Please repeat the whole listing exactly, but leave the pictures out.

----

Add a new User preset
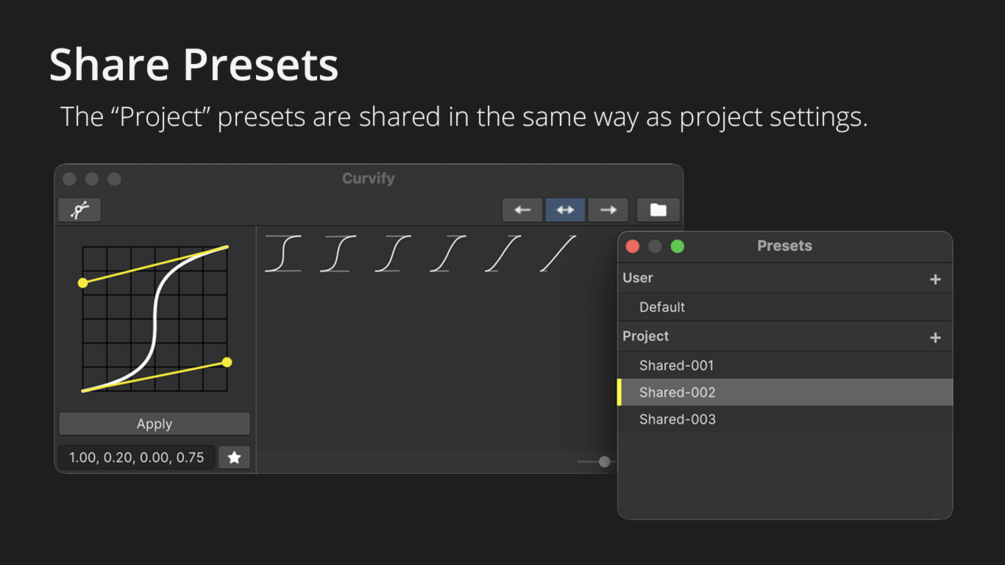pyautogui.click(x=935, y=279)
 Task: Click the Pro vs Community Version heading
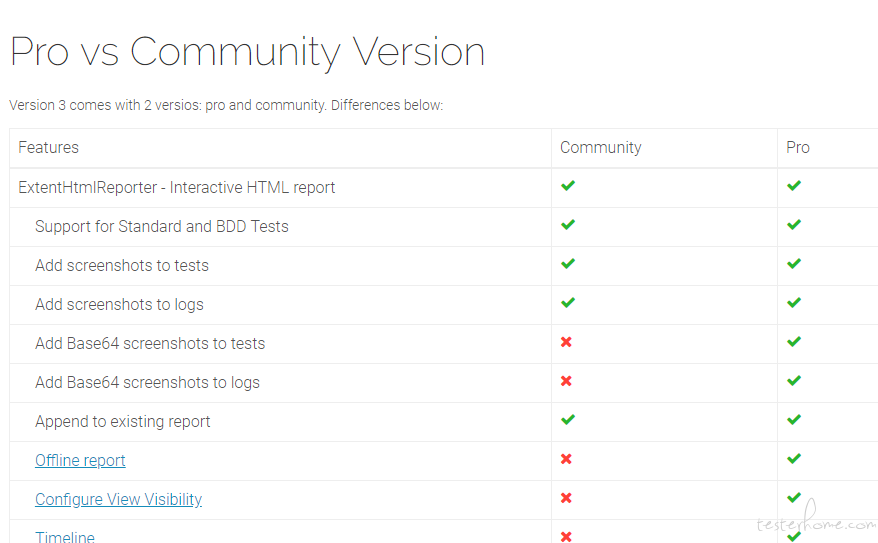(x=247, y=52)
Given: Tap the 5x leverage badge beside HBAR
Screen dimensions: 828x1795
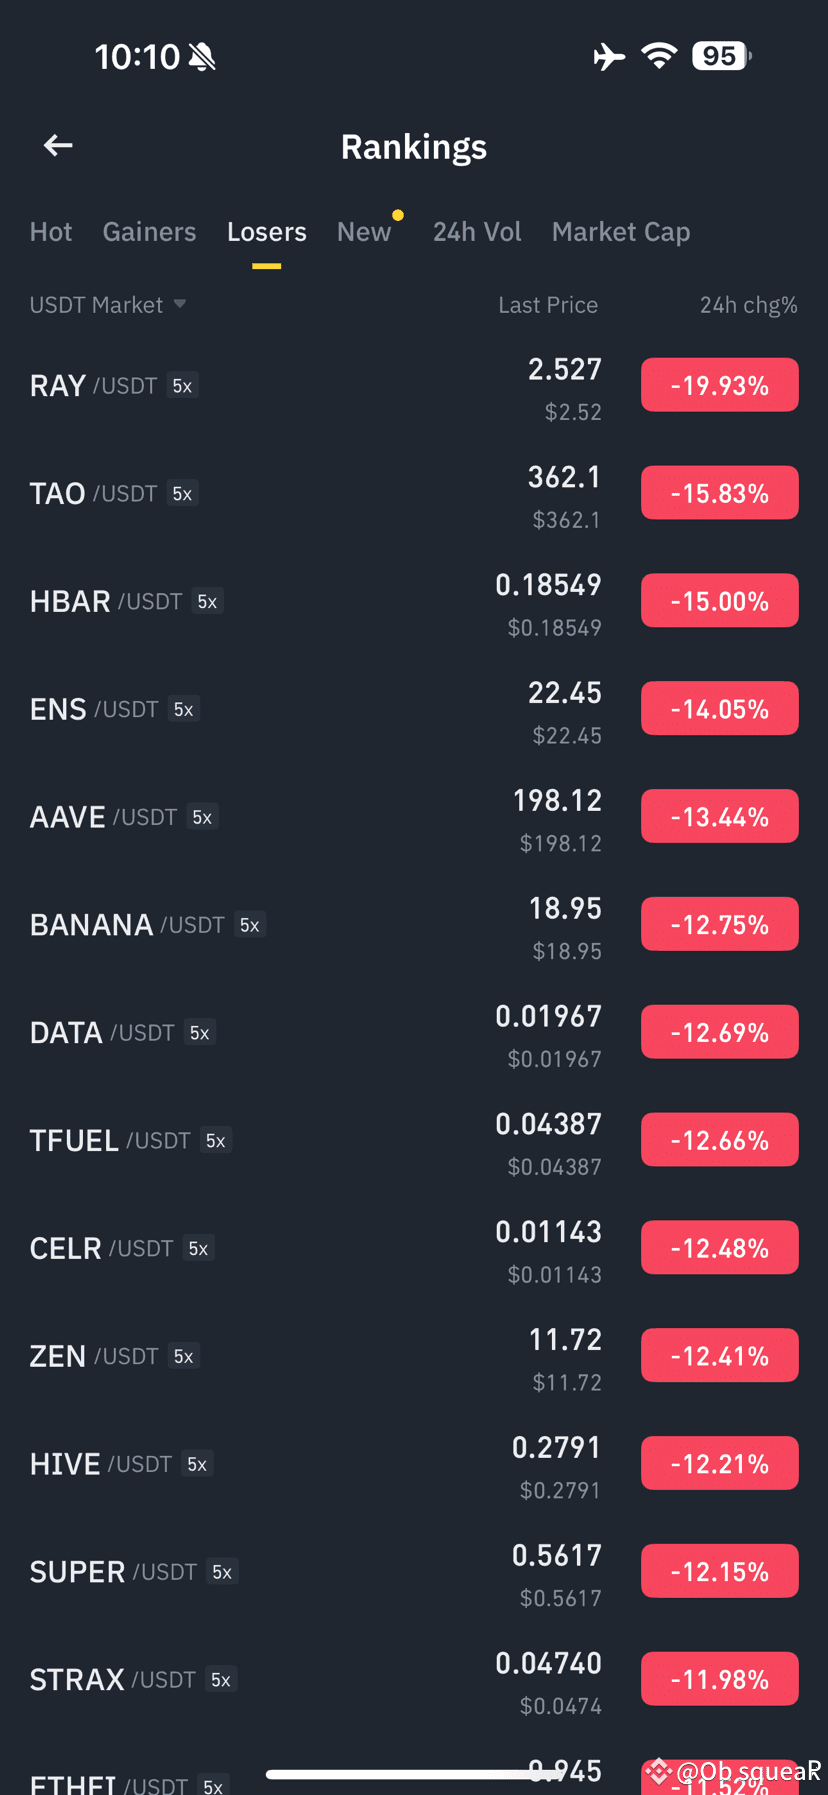Looking at the screenshot, I should tap(207, 602).
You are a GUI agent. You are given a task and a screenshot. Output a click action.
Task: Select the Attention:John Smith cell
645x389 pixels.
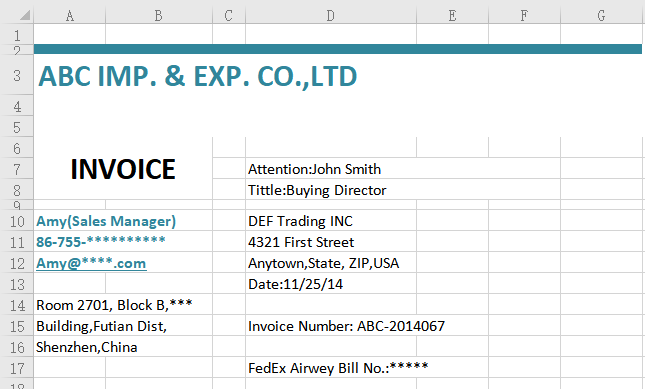click(x=315, y=169)
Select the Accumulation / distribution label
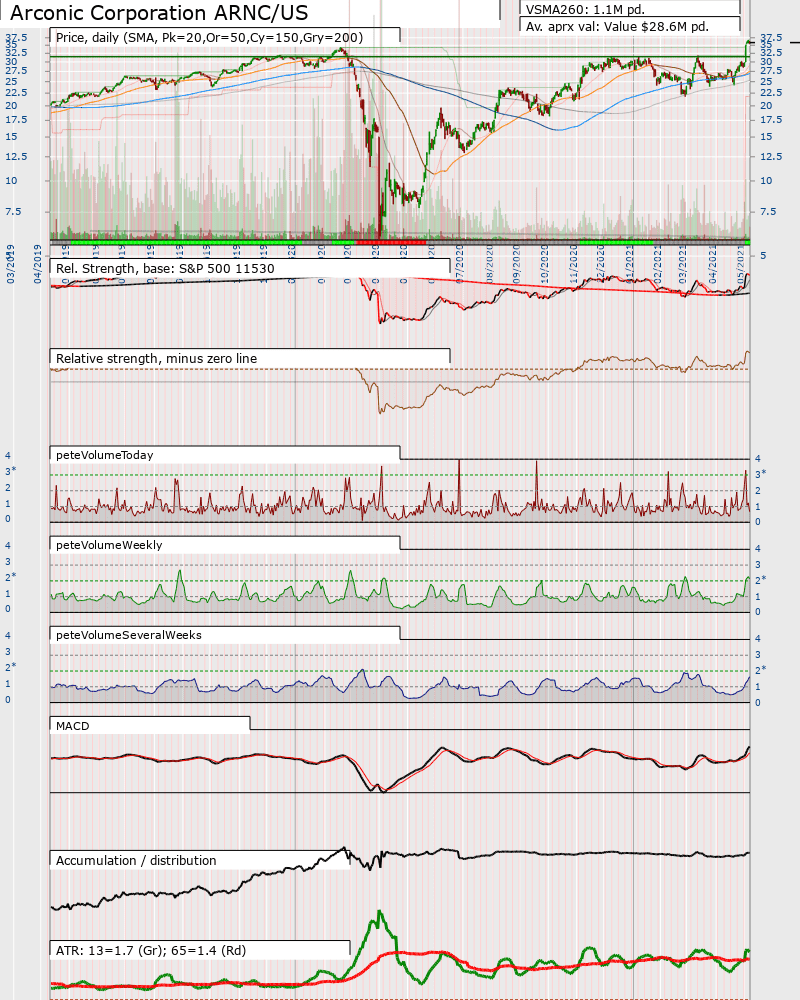 136,860
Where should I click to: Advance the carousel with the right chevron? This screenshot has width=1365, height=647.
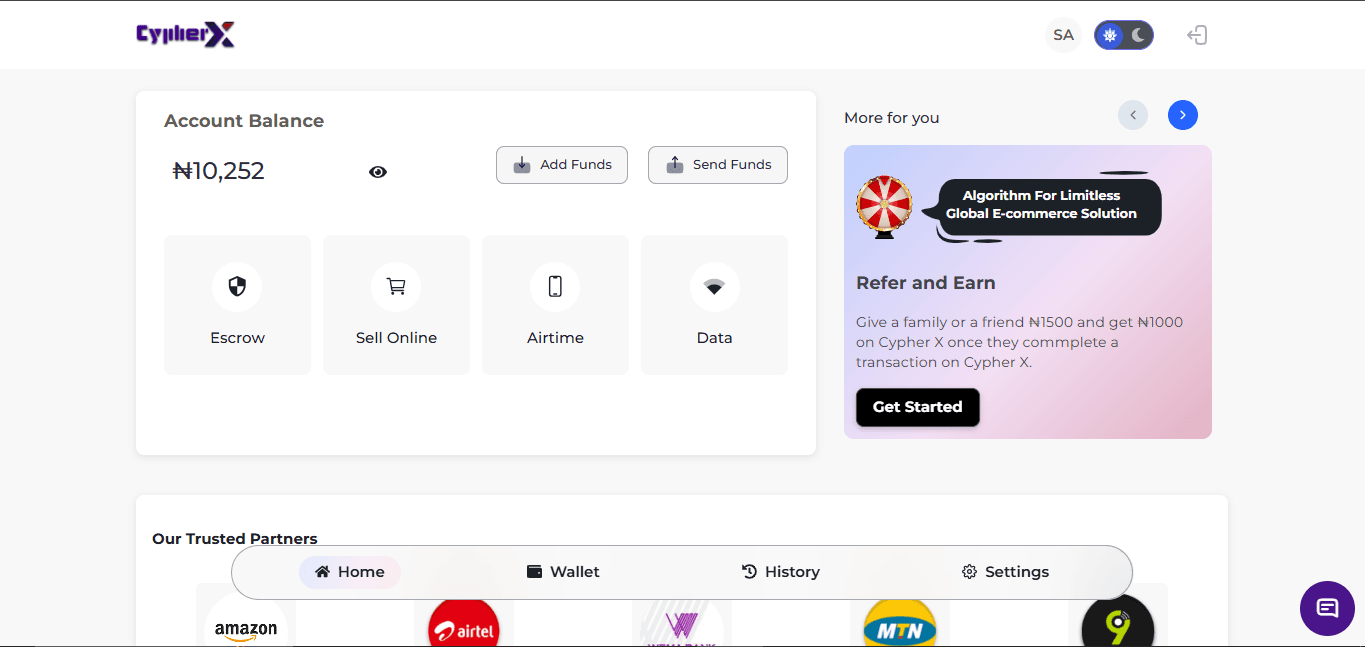1182,115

----

**Problem solution:**
Add a new User preset
pyautogui.click(x=935, y=279)
 Task: Click the Pro vs Community Version heading
(x=247, y=52)
Given: Tap the 5x leverage badge beside HBAR
Screen dimensions: 828x1795
Looking at the screenshot, I should tap(207, 602).
You are a GUI agent. You are given a task and a screenshot. Output a click action.
Task: Select the Attention:John Smith cell
645x389 pixels.
click(x=315, y=169)
Select the Accumulation / distribution label
 136,860
Where should I click to: Advance the carousel with the right chevron? This screenshot has width=1365, height=647.
1182,115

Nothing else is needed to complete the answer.